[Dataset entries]
>>>

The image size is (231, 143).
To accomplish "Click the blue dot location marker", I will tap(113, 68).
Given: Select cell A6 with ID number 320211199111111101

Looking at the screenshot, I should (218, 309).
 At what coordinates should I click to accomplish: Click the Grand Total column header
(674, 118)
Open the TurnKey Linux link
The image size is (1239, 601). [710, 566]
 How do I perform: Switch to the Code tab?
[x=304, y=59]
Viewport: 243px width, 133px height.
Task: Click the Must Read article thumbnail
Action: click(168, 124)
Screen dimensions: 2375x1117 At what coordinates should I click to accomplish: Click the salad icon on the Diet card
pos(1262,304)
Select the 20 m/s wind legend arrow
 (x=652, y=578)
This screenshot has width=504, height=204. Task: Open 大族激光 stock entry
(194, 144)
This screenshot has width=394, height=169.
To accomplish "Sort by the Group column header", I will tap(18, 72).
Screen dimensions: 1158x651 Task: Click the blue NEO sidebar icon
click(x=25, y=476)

<<<

**EXERCISE INSTRUCTIONS**
Please say how many lines in the records above contain the string "will", giving no other words.

**PROBLEM SOLUTION**
2